_Work task_:
Scan the listing below for the word "filter", then copy each line that has it.

_Supplied material_:
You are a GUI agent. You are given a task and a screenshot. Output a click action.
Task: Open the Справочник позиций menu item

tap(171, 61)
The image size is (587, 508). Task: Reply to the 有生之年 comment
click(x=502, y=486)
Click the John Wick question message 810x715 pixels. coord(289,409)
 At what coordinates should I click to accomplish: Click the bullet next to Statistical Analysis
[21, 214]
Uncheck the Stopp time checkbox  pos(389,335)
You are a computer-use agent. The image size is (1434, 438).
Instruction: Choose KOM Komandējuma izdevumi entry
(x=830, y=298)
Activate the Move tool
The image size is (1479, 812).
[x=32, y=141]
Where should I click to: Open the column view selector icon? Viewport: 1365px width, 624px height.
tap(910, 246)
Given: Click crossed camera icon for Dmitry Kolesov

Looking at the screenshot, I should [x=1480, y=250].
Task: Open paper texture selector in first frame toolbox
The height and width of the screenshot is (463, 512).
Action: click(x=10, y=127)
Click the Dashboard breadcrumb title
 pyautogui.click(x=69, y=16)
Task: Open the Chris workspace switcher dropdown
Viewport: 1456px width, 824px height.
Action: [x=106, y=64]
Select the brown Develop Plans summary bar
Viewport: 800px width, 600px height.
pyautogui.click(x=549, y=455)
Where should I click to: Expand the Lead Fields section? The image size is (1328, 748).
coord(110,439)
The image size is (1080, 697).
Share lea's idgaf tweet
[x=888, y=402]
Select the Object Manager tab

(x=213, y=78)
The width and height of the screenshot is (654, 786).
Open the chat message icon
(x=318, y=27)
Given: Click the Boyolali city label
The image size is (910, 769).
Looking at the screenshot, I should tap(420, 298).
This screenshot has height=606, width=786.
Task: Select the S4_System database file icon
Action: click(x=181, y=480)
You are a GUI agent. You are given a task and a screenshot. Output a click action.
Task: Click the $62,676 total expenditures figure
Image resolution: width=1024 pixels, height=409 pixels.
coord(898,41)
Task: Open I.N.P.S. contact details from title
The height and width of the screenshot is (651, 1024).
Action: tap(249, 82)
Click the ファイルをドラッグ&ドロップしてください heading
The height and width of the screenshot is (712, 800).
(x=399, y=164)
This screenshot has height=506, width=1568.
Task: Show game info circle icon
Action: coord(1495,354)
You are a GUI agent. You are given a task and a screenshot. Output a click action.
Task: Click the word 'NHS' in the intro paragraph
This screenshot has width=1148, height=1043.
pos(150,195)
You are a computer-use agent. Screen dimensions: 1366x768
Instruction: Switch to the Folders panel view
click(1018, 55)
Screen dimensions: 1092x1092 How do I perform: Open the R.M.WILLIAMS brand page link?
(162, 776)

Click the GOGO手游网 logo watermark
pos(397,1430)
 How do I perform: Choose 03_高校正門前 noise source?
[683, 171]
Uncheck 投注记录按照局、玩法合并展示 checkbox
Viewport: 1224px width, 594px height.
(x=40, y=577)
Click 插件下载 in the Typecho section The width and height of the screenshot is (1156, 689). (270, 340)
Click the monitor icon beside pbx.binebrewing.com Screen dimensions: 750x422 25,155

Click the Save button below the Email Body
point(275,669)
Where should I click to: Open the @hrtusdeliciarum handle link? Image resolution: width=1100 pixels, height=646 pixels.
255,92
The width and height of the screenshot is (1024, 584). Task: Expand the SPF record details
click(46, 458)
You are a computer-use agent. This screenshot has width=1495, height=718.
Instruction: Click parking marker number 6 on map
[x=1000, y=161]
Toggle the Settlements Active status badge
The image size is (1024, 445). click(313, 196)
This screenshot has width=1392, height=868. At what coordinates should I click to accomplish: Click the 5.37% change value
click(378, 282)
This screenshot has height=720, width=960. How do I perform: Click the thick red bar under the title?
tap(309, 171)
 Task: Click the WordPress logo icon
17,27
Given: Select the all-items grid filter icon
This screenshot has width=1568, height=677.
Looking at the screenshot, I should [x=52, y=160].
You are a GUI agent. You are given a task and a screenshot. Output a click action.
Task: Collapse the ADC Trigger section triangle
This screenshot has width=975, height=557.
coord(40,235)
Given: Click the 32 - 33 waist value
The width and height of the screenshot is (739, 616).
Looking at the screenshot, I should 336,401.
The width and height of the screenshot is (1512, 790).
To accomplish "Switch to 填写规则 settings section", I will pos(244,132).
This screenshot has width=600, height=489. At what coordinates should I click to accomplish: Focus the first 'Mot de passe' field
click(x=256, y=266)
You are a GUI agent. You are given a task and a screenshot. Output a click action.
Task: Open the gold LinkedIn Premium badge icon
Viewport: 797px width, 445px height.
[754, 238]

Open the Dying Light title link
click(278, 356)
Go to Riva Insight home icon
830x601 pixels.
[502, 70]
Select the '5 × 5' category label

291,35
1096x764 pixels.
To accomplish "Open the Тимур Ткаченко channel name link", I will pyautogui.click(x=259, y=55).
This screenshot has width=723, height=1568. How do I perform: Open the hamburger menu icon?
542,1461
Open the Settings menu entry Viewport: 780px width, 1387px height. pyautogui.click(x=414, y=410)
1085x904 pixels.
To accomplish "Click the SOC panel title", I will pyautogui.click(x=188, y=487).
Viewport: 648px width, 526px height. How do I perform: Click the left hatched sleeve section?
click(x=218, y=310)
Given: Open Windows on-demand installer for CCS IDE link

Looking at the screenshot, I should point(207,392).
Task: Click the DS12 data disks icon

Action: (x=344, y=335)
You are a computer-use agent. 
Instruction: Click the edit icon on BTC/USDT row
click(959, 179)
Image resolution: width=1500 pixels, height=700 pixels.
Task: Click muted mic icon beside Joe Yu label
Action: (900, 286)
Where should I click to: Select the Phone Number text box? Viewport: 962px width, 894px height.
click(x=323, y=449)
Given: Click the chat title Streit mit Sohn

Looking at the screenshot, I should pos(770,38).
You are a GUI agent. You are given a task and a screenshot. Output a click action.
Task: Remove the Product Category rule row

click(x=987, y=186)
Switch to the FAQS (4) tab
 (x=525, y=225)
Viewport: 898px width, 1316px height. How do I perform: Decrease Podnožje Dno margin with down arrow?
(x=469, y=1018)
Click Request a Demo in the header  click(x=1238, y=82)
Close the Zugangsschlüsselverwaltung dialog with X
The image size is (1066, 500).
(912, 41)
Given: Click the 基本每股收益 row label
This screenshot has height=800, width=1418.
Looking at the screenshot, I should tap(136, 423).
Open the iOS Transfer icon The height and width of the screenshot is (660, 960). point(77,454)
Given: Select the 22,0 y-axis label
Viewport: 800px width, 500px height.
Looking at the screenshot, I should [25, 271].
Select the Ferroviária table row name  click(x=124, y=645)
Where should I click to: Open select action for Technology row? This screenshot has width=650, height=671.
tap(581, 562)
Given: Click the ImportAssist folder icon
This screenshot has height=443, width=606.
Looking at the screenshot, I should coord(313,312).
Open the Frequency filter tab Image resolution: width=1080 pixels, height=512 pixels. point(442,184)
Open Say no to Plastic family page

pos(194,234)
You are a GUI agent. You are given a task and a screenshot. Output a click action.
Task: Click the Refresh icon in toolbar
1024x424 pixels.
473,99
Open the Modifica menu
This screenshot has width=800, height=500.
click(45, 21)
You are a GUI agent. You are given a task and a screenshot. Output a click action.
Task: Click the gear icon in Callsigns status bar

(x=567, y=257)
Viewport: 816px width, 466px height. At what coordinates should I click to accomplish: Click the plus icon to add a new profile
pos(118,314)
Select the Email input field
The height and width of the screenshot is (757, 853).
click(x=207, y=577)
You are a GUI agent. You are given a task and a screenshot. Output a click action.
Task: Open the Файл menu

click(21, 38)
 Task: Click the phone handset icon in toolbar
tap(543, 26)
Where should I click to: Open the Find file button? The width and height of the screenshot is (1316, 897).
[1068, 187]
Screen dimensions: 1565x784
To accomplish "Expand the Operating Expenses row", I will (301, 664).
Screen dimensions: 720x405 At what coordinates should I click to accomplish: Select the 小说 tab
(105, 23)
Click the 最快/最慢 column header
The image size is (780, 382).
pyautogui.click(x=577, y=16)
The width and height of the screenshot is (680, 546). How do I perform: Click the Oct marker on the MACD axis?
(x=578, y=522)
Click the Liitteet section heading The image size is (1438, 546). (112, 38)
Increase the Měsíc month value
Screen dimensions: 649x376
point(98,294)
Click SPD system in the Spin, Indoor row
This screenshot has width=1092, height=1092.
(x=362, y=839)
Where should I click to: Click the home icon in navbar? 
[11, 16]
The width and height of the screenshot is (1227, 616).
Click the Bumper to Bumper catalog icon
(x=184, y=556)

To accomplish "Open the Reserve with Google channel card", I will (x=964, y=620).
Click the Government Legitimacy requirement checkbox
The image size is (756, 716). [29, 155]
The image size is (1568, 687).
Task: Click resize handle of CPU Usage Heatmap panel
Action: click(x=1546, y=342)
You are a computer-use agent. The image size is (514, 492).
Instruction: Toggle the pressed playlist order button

_Response for this exercise_:
Given: Select the all-items grid filter icon
Open the Frequency filter tab Image resolution: width=1080 pixels, height=512 pixels. point(442,184)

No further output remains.